Подобной откровенности Лис не ожидал, смутился, хотел извиниться, что влез не в свое дело, но его опередила девочка со скобками с дурацким вопросом, кто ему больше нравится из литературных персонажей, раз уж он не смотрит телевизор и не ходит в кино.

– Эраст Петрович Фандорин, – хохотнул Лис и, чувствуя, что данный герой незнаком никому из присутствующих, пояснил, – Это детектив, жил в России, в 19-м веке и расследовал особо важные дела. Мой вопрос – что ты любишь делать в свободное время, Изабэла?

Девочка думала не долго.

– У меня нет свободного времени, я учусь в школе, хожу на плавание, мне надо позвоночник исправлять, занимаюсь в театральной студии и здесь, а вечером иду с мамой в театр, она актриса и меня не с кем оставлять.

– Подожди, – перебил ее Лис, – а зачем тебя с кем-то оставлять? Ты одна дома не посидишь?

– Как, совсем одна? – удивилась Изабэла, обернувшись в поисках поддержки к Барбаре.

– Я остаюсь одна, – пожала плечами та, – ничего в этом такого страшного нет.

– Давайте продолжим, – фыркнула четвертая девочка, хрупкая, будто светящаяся изнутри, с капризным изгибом губ и широко раскрытыми, видимо, близорукими глазами. Ее звали Виктория, в свои 13 лет она казалась десятилетней, – Ты рисуешь темными красками, ты не боишься, что тебя обследовать к психоаналитику поведут или тебе не говорили, что такие цвета пугают родителей?

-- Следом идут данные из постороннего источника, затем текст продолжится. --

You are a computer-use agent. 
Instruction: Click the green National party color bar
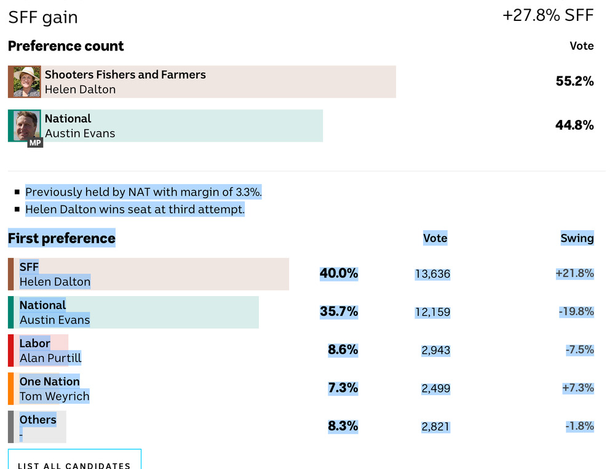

– Я не пойду ни к какому аналитику, это же всего лишь рисунки, кто боится рисунков? – усмехнулся Лис, которому не хотелось признаваться, что он не знает, кто такие психоаналитики.

– Моя мать, – тихо вздохнула она в ответ, – однажды я нарисовала свой сон и целый год доказывала потом, что я не чокнутая.

– А что тебе приснилось? – не взирая на предостерегающие взгляды со всех сторон, спросил Лис.

– Что меня убил мой отец.

– Хватит этих страшилок, Тори, надоело, мы все знаем, что ты с приветом, – остановил ее Рик, – не пугай его сразу, – он подмигнул своему приятелю Леонардо, теске великого да Винчи, единственному в их классе, кто искренне готовился связать свою жизнь с живописью, и, обернувшись к Лису, спросил в упор. – Как ты относишься к граффити?

– Никак, – смутился Лис, во второй раз не решившись признаться, что впервые слышит о том, о чем все без сомнения знали, – Я не думал об этом. А ты когда-нибудь серьезно с кем-то конфликтовал?

– Серьезно только с братом, а вообще, – Рик очевидно, остался доволен адресованным ему вопросом, – я со всеми в конфликте, так мне говорят, но это неправда, это они со мной в конфликте, а я просто имею на все свое мнение.

Лис представлял себе конфликт иначе, с ровесниками в особенности – с кровью, выбитыми зубами, нецензурной бранью. Мнение свое можно иметь, но вот заставить с ним считаться противника, можно было лишь силой, Лис был в том уверен, но в который раз промолчал.

Дошла очередь до пухлого французика, спросившего про книги о Гарри Поттере и любимом персонаже. Лис, не мудрствуя лукаво, заявил, что ему нравится сам Гарри Поттер, и вернул аналогичный вопрос.

– Мне нравится Дамблдор, – признался Гордон, – он самый могущественный волшебник.

– Его убили в последней книге, разве нет?

– Мне не разрешили читать последнюю книгу.